# Doughnuts — Adapted from Dunkin' Doughnuts Clone



## WayneT (Oct 12, 2004)

*
The glass and the red measuring spoon used for cutting out the doughnuts or use a doughnut cutter.*





*
For cinnamon Doughnuts mix 1 cup sugar with 1 tabsp cinnamon.
For glazed doughnuts follow glaze recipe below.*

(Makes 2 dozen donuts using similar cutters to mine.)

** DONUTS*
    * One 1/4-ounce package active dry yeast
    * 2 tablespoons warm water (98 degrees)
    * 1 tsp Vanilla Essence
    * 3/4 cup warm milk (30 seconds in the microwave does the trick)
    * 2 1/2 tablespoons margarine or butter
    * 1 egg
    * 1/3 cup granulated sugar
    * 1 teaspoon salt
    * 2 3/4 cups all-purpose flour

*>>> Oil for deep frying<<<<<<* (I used Olive oil, beautiful, no strange tastes.)

*Method *
   1. In a medium bowl, dissolve the yeast in the warm water.
   2. Add the milk, margarine or butter, egg, sugar, and salt, and blend with an electric mixer until smooth.
   3. Add half the flour and mix for 30 seconds.
   4. Add the remaining flour and knead the dough with flour-dusted hands until smooth. Dough will be rather soft but not too sticky.
   5. Cover the bowl of dough and leave it in a  warm place until the dough doubles in size, 45-60 mins. You can tell that the dough has risen enough when you poke it with your finger and the indentation stays.
   6. Rollout the dough on a heavily floured surface until it's about 1/2 inch thick.

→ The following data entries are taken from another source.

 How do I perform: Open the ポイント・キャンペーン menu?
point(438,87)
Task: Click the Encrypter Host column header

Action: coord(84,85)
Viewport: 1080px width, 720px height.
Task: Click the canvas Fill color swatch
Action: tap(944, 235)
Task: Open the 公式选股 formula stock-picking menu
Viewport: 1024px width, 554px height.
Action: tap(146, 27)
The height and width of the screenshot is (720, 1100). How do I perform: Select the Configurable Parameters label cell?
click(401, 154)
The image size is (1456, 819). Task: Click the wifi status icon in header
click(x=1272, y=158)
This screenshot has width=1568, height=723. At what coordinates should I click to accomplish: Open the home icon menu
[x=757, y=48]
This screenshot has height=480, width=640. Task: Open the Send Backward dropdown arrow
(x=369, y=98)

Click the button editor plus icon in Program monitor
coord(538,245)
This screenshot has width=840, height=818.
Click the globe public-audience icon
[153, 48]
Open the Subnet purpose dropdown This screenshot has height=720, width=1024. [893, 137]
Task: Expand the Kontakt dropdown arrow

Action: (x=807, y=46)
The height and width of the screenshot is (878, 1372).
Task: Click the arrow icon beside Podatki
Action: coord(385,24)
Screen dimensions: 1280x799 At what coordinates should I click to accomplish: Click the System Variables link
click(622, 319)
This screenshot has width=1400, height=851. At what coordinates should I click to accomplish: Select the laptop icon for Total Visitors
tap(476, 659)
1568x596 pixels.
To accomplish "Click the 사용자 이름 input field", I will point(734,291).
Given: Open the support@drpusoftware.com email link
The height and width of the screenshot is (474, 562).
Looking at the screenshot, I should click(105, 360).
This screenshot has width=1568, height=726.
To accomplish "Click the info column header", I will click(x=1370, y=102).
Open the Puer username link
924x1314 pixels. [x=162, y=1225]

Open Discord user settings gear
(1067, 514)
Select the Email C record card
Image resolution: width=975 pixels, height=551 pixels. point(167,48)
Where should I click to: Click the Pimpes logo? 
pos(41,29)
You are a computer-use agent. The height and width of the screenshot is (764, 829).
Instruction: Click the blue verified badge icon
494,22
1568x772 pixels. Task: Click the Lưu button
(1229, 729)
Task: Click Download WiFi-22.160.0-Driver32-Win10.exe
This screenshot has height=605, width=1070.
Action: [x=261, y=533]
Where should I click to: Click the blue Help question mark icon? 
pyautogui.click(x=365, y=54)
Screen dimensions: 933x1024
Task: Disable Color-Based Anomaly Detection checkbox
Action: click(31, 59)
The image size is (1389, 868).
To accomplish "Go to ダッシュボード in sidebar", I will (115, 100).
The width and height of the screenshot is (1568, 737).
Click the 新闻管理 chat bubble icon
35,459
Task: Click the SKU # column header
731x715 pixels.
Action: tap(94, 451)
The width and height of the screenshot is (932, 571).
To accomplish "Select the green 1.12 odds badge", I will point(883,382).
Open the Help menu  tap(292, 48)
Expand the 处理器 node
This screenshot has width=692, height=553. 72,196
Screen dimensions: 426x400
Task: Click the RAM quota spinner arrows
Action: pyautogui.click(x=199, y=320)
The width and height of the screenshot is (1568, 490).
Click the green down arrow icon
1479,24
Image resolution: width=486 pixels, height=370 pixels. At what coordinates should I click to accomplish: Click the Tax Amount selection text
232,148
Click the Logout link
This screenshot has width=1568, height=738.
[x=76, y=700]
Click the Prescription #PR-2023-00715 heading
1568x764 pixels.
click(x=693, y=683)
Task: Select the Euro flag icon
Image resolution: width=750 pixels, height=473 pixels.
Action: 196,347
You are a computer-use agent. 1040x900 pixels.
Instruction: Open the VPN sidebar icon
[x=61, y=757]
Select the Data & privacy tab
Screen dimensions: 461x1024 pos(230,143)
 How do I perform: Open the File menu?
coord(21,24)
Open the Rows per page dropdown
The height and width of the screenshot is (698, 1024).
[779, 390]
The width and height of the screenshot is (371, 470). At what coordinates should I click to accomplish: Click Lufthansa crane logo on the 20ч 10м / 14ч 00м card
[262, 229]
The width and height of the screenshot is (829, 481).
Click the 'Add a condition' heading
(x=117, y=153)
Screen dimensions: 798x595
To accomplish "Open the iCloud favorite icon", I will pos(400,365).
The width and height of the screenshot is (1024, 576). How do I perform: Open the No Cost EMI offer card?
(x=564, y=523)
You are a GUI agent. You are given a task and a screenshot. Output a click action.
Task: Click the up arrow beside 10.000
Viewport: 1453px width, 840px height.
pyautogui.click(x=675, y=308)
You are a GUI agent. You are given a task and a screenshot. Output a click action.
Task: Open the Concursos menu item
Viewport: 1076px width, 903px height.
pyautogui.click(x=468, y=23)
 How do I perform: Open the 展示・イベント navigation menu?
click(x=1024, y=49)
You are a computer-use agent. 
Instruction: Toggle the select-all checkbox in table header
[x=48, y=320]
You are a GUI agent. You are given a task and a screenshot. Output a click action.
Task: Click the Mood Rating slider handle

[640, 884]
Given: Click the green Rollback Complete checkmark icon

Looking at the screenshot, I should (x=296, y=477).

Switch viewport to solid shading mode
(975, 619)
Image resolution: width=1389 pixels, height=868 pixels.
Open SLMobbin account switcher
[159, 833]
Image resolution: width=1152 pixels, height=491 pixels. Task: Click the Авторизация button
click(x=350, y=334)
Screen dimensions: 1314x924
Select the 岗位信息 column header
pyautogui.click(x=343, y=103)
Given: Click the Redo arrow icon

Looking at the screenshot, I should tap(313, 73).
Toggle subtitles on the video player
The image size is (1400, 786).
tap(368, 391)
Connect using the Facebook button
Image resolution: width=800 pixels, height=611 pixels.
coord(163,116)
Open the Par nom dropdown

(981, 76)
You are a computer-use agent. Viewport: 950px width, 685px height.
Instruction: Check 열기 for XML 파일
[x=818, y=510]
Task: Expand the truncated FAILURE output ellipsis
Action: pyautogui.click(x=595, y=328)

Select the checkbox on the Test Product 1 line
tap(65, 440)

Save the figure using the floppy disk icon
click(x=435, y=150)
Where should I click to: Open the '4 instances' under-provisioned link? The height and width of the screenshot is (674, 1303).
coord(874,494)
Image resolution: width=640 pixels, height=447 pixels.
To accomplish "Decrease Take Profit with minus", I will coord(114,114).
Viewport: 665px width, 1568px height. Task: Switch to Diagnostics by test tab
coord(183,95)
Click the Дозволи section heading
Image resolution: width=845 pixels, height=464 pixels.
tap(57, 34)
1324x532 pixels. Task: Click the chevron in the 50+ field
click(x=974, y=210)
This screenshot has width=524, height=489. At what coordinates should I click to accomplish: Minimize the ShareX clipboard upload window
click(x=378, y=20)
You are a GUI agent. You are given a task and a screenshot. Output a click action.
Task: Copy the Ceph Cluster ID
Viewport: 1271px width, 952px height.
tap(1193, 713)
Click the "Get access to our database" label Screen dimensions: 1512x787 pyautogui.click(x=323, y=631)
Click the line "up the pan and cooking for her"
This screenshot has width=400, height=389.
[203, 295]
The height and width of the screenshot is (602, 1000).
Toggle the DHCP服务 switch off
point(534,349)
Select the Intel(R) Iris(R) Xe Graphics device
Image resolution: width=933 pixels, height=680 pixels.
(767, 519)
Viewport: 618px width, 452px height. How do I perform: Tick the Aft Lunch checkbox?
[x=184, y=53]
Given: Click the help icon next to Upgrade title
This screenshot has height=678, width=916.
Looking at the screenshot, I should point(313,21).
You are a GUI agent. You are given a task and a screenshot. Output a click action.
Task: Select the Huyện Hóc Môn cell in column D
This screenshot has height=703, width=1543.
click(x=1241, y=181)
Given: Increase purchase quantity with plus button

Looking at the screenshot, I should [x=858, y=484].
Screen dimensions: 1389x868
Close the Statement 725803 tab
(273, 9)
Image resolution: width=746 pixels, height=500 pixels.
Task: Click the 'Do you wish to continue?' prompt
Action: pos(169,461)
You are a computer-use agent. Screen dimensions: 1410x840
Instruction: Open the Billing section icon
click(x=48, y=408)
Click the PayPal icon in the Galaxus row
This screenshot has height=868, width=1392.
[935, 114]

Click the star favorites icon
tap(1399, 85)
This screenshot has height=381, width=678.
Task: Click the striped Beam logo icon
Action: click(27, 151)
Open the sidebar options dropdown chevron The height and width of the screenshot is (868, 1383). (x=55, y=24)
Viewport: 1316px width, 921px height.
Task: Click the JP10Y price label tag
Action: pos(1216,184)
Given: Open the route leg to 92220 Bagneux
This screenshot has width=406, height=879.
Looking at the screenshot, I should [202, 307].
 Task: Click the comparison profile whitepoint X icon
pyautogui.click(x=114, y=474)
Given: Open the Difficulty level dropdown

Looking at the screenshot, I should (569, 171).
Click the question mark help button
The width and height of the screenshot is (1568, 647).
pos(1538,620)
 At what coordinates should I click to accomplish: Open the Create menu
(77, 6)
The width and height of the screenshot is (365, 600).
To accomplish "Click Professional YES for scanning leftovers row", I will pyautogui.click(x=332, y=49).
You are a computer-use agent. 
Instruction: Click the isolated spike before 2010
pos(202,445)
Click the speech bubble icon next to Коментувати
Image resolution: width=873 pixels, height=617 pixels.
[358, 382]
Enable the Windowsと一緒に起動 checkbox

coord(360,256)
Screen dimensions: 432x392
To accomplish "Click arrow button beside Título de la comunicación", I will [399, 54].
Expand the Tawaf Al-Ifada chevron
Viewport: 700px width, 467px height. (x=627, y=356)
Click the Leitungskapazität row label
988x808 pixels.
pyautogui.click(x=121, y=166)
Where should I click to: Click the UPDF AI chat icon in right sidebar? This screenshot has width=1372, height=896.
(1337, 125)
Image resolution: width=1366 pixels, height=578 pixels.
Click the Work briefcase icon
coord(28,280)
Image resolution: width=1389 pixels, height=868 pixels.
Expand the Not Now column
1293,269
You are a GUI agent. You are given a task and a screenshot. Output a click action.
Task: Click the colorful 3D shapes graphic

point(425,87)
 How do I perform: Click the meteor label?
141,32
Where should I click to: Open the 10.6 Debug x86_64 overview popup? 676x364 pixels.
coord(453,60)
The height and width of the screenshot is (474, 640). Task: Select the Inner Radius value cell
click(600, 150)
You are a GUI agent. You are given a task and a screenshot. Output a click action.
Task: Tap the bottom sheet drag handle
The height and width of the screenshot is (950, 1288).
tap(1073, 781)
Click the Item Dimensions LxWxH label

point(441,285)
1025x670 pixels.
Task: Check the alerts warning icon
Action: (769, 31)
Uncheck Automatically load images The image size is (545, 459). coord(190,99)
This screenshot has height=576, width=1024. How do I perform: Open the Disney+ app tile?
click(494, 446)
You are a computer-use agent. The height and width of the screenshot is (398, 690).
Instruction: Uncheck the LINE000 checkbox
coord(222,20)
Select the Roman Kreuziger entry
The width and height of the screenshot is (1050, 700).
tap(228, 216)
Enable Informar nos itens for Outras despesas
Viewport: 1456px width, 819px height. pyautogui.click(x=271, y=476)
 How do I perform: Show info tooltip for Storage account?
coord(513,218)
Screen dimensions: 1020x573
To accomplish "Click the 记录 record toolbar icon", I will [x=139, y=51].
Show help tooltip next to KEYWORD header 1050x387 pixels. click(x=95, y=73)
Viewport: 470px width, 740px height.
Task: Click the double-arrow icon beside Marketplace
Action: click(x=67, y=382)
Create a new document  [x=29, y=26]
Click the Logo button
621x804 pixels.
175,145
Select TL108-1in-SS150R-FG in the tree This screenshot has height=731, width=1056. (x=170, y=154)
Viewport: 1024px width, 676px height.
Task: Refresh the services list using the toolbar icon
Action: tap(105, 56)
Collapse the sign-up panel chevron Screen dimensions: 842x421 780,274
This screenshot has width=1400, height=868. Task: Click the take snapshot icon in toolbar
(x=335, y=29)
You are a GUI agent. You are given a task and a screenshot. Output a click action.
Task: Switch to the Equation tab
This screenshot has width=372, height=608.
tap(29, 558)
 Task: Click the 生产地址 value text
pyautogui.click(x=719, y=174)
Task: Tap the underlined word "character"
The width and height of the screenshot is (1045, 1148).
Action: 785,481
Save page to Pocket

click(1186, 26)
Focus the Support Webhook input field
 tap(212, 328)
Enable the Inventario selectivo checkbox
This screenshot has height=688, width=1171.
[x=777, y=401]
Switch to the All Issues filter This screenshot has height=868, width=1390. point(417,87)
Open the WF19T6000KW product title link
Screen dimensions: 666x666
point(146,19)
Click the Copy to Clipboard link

Cut out doughnuts with a cutter or other implements. Make sure the gadget you use for the centre has at least one hole for air to escape as you press down.

Let stand for 15 minutes.

Heat oil on medium heat and fy each donut for about 60 seconds per side, or until light golden brown, I do about 4-5 at a time. Cool 5 minutes on paper towels. Toss in cinnamon sugar or use glaze as below. If not using a deep fryer try a wok like I did, less oil for a reasonable depth.

*    * GLAZE*
    * 5 1/3 tablespoons (1/3 cup) margarine or butter
    * 2 cups powdered/icing/confectioners sugar
    * 1/2 teaspoon vanilla extract
    * 1/3 cup hot water
*
* FOR CHOCOLATE GLAZE ADD:*
 * 1 cup semisweet chocolate chips

For either the plain or the chocolate glaze, combine the margarine or butter with the powdered sugar in a medium bowl and blend with an electric mixer.
Add the vanilla and hot water. Mix until smooth.
If you're making the chocolate glaze, melt the chocolate chips in a microwave-safe bowl in the microwave for 30 to 40 seconds. Stir, then microwave another 30 seconds and stir again until completely melted. Add to the plain glaze mixture. Blend until smooth.
When the donuts have cooled, dip each top surface into the glaze and then flip over and cool on a plate until the glaze firms up, about 15 minutes.

TIDBITS
You can also make "donut holes" as they do at Dunkin' Donuts by cooking and glazing the holes you've punched out the same way you prepared the donuts.


----------



## crewsk (Oct 12, 2004)

WayneT, thank you so much for posting this!! They look yummy & pretty easy to make. Dang, now I have to go to the grocery store & get some yeast!


----------



## WayneT (Oct 12, 2004)

*CREWSK*
We are in the middle of scoffing these now as I type. I am a cinnamon doughnut person myself. I have edited a couple of lines since you first read it (mainly grammatical stuff). I actually made them like bread, just chucked everything in the mixer and kneaded for 5 mins.


----------



## crewsk (Oct 12, 2004)

Lucky you, how about air mailing me a few.  These are my donughts. I cheat BIG TIME!!! But they are good when I want something sweet fast.

"Doughnuts"  

1 can biscuits
powdered sugar
cinnamon sugar

Heat large pot of vegetable oil or use deep fryer to 350 deg. Make hole in the center of each biscuit with small cookie cutter or knife. Fry biscuits in hot oil until golden brown. Remove with slotted spoon and drain on paper towels. Sprinkle with powdered sugar or cinnamon sugar & serve warm. Don't forget to fry the "doughnut" holes too!


----------



## WayneT (Oct 12, 2004)

*Re: Doughnuts — Ingredient Left Out*

*I left out the vanilla essence in my doughnut recipe!!! SORRY.*


----------



## middie (Oct 12, 2004)

oh i can do that!! easy!!
looks yummy too


----------



## chefcyn (Oct 14, 2004)

crewsk said:
			
		

> Lucky you, how about air mailing me a few.  These are my donughts. I cheat BIG TIME!!! But they are good when I want something sweet fast.
> 
> "Doughnuts"
> 
> ...



We don't make "doughnut holes" when we make these, all we do is poke a hole in the center of the biscuit and stretch it a bit! Less tools to wash later!    Good camping treat.


----------